In a mouse model of arthritis, IFN-alpha-2 reduced the production of pro-inflammatory cytokines IL-6, IL-12, and TNF-α and increased serum levels of the anti-inflammatory cytokine TGF-β. Early administration of IFN-alpha-2 to patients with COVID-19 may reduce elevated levels of cytokines necessary for the development of the cytokine storm: IL-1β, IL-6, IL-12, TNF-α, and IFN-gamma.

Type I IFNs stimulate the rapid differentiation of monocytes into activated dendritic cells. IFN also triggers the activation of NK cells. These factors are significant for the rapid development of a robust antiviral response.

Combination Therapy Rationale with Interferon and JAK1/2 Inhibitor for COVID-19

The experimental and clinical studies described above have demonstrated that interferon-alpha-2/beta and JAK1/2 inhibitors involve several mechanisms that suppress COVID-19. The scientists suggested that combining these drugs would be more effective than monotherapy.

Could JAK/STAT inhibition reduce the effectiveness of IFN?

Clinical studies in patients with MPN have shown that IFN and a JAK1/2 inhibitor act synergistically.
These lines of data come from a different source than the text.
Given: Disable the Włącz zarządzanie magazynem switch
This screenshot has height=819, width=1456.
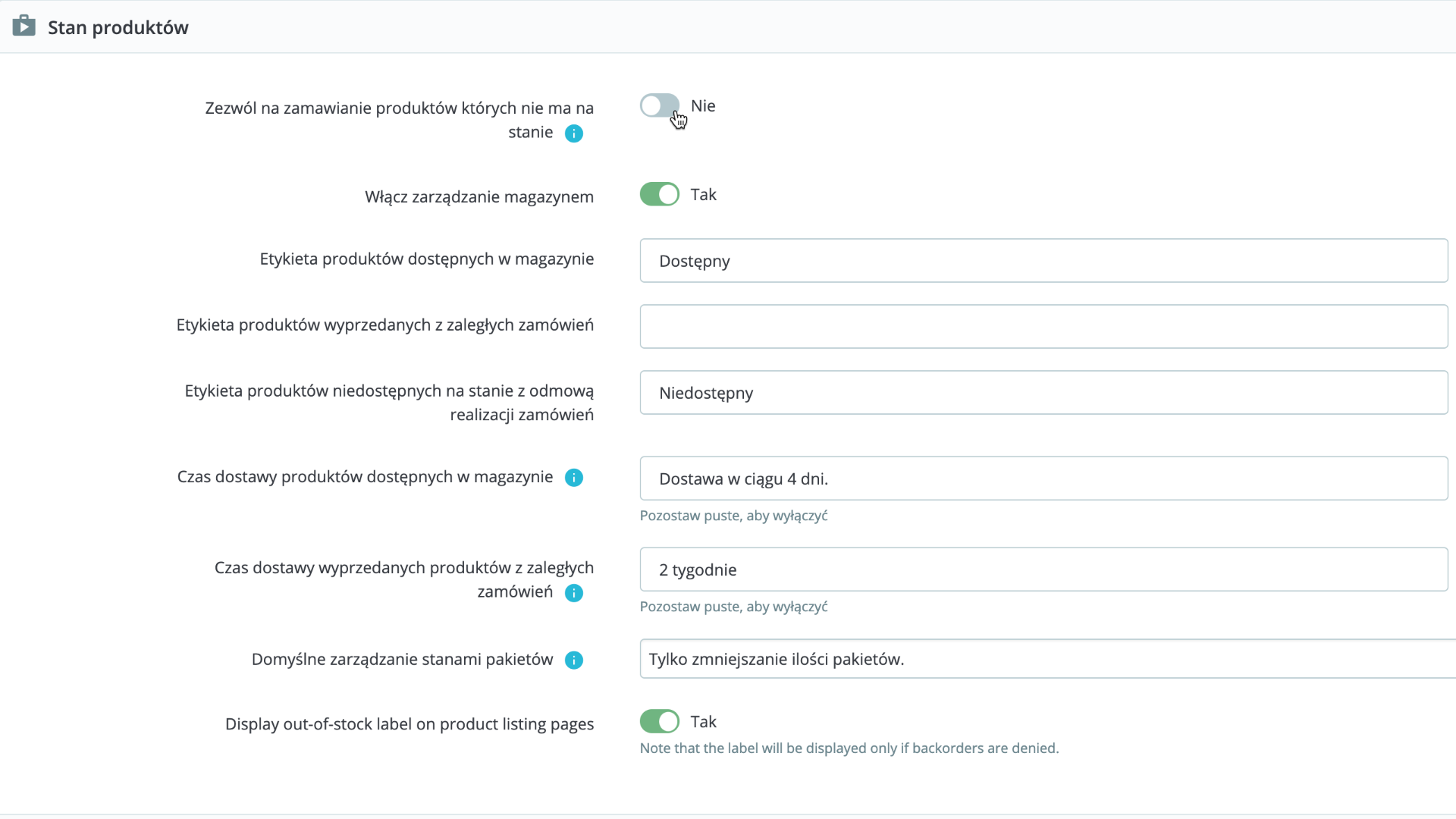Looking at the screenshot, I should point(659,195).
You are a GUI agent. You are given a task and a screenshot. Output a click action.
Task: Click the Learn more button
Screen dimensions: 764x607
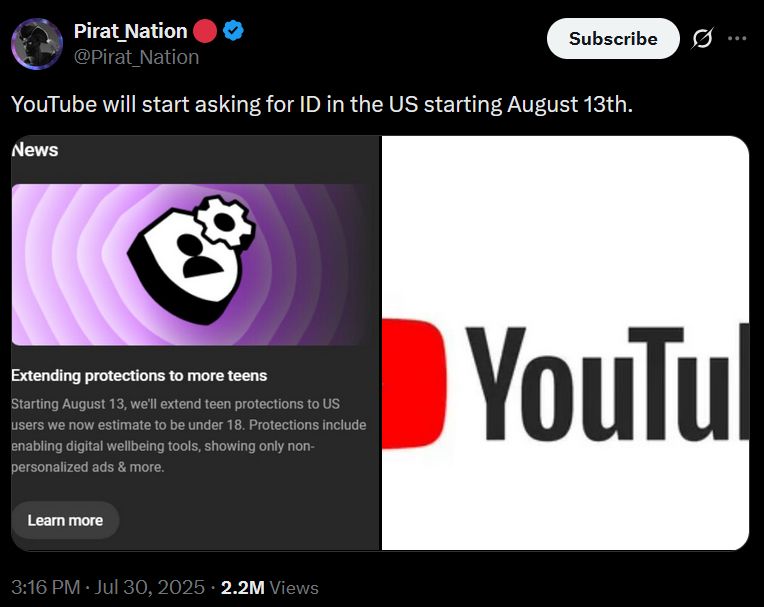click(x=65, y=520)
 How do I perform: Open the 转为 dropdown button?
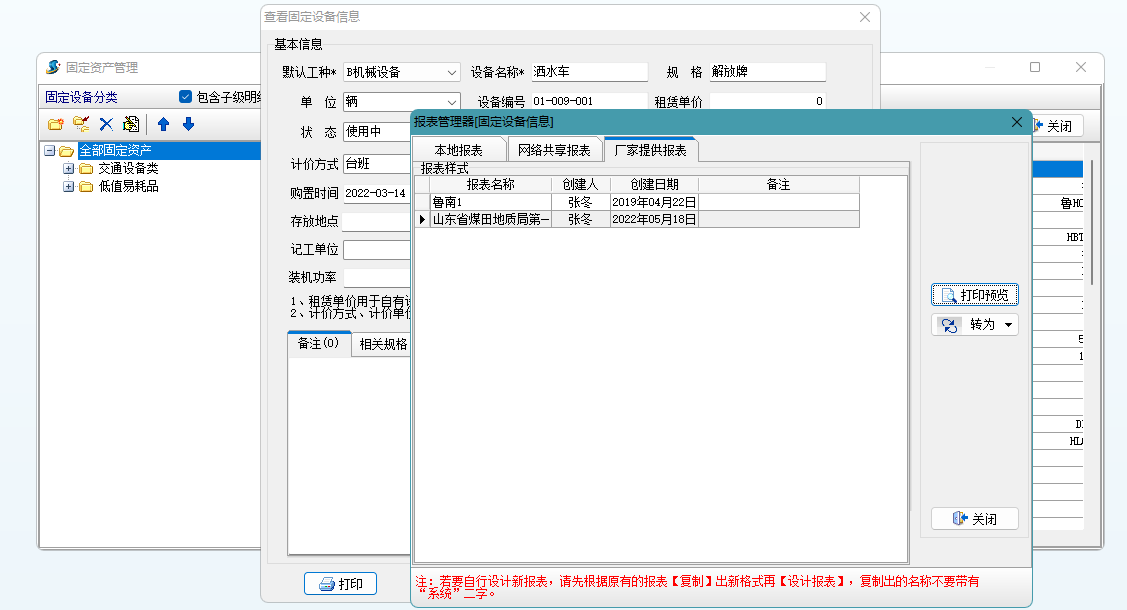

The half-life of ruxolitinib is only a few hours. It leaves a window of several hours per day for IFN signaling.

Inflammation impairs IFN signaling through the degradation of the interferon receptor. JAK/STAT inhibition attenuates inflammation

Interferon inhibits virus replication and shedding and stimulates virtually all immune cells. Both interferons and the JAK1/2 inhibitor attenuate hyperinflammation, thereby reducing the likelihood of a life-threatening cytokine storm.
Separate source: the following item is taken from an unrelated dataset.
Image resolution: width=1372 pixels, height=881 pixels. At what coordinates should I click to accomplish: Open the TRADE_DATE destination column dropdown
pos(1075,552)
Inflammation is associated with a violation of the effectiveness of IFN-alpha-2. All effects of IFN-alpha-2/beta are manifested through interaction with type I IFN receptors, which consist of IFNAR1 and IFNAR2 chains. Inflammation suppresses IFNAR1 and is associated with resistance to IFN.

The inflammatory cytokines interleukin 1-α (IL1-α) and TNF-α, elevated in hyperinflammatory COVID-19 patients, stimulate IFNAR1 degradation and attenuate IFN-alpha-2 signaling. Similarly, the resistance to IFN-alpha-2 in patients with hepatitis could be explained by oxidative stress that impairs IFN-alpha-2 signaling.

Patients with COVID-19 have elevated levels of inflammatory cytokines such as IL1-α and TNF-α, with the highest levels in patients with impending respiratory failure. Therefore, treating patients with COVID-19 with IFN-alpha-2 is possible only at the earliest possible stage of the disease, when the inflammatory state is less pronounced. Administration of IFN-alpha-2 later, when the inflammatory load increases and therefore the effectiveness of IFN is reduced, can be dangerous.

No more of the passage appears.